EXCERPTED PASSAGE
######

THE GREATEST PUNCH LINE IN HUMAN HISTORY?:
Russell Kirk’s Tragic Sense of Life : Far from unthinkingly celebrating an illusory “golden age,” conservatism at its best always recognizes the tragic sense of life. (Miles Smith IV, 2/03/26, Law & Liberty)
Conservatives, Kirk knew, had to live with tragedy more than golden ages, and it was that knowledge of tragedy that made someone truly conservative. MAGA seems too blinded by acquisitiveness and economic neo-mercantilism to be aware that this moment, too, will come to an end, most likely with tragedy rather than a golden age. In the foreword to the seventh edition of his opus The Conservative Mind, Kirk warned that modern humanity, “enslaved by our readily gratified lusts, reduced to fatuity by our own ingenious toys,” ignored to its peril “the mene, mene, tekel, upharsin upon our wall.” Kirk understood that, paradoxically, only a conservatism aware that it too will inevitably fail might stand a chance of lasting through the ages.
Since the American Revolution, conservatives in the United States have embraced the inevitability, or at least probability, of tragedy both in their literature and politics. The nineteenth century golden age of American literature, interestingly enough, was predicated on tragedy. Melville in Moby Dick posited that “all men tragically great are made so through a certain morbidness. Be sure of this, O young ambition, all mortal greatness is but disease.” The very idea of greatness, in Melville’s literary economy, was a disease.
Tragedy and tragic figures, in fact, marked American literature more than golden ages or heroes did. Hester Prynn and Dimsdale, Captain Ahab, Billy Budd, Poe’s Roderick Usher, Kate Chopin’s Edna Pontellier, Edith Wharton’s Lily Bart, Ethan Frome, Jay Gatbsy, Faulkner’s Quintin Compson, Llewelyn Moss of No Country for Old Men, and others inform the American literary psyche and have historically affected how Americans understood their place in the world. Seventeenth century Puritan New Englanders, no strangers to the effect of letters both sacred and secular on their political order, spurred themselves to action by hanging over their heads the fear that they would serve as a tragic lesson in civil and moral disobedience. John Winthrop’s “City on a Hill” did not portray the Massachusetts Bay Colony as a golden city on a hill, prosperous and well, and a beacon to the world’s hopeless, but a Christian commonwealth whose failures would be placed on a pillar for all the world to see. That politics and society might be tragic did not mean that life was not without levity. Mid-twentieth-century science fiction luminary Philip K. Dick quipped that “It really seems to me that in the midst of great tragedy, there is always the horrible possibility that something terribly funny will happen.” American composer Steve Allen smilingly suggested that “humor is tragedy plus time.”
“My God, my God, why hast thou forsaken me?”

######

DATA LISTING

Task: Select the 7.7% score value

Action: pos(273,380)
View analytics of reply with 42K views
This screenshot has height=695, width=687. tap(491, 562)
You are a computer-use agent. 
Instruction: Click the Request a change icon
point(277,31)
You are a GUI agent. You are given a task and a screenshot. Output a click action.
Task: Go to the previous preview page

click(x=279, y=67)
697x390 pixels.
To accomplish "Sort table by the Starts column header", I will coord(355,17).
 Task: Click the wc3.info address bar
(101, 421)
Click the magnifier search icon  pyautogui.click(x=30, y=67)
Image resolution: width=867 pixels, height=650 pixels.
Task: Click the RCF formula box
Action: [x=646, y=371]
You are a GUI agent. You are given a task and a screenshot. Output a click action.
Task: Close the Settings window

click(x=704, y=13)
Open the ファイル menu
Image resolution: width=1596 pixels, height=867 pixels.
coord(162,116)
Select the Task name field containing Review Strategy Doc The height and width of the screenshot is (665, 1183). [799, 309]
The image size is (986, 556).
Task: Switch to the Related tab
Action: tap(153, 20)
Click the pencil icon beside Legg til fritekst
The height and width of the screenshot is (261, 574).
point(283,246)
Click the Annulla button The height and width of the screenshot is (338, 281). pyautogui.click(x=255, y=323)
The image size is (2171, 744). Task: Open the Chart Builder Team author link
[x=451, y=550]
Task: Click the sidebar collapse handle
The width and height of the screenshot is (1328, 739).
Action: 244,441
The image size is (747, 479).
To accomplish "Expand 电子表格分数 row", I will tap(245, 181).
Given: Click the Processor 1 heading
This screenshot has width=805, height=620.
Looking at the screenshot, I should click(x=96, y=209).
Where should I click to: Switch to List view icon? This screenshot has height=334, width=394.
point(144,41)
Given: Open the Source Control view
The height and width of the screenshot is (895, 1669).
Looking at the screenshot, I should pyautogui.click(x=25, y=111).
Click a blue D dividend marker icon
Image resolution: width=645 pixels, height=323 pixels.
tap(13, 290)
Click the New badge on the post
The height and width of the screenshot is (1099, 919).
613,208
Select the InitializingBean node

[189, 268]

######

TASK SET
#1 Reproduce the Russell Kirk piece between "Since the American" and "was a disease.", inclusive.
#2 According to the Russell Kirk piece, in which edition of The Conservative Mind did Kirk's foreword include the warning about "our ingenious toys"?
The entries have no connection to the Russell Kirk piece.

ANSWERS BY TASK
#1
Since the American Revolution, conservatives in the United States have embraced the inevitability, or at least probability, of tragedy both in their literature and politics. The nineteenth century golden age of American literature, interestingly enough, was predicated on tragedy. Melville in Moby Dick posited that “all men tragically great are made so through a certain morbidness. Be sure of this, O young ambition, all mortal greatness is but disease.” The very idea of greatness, in Melville’s literary economy, was a disease.

#2 The seventh edition.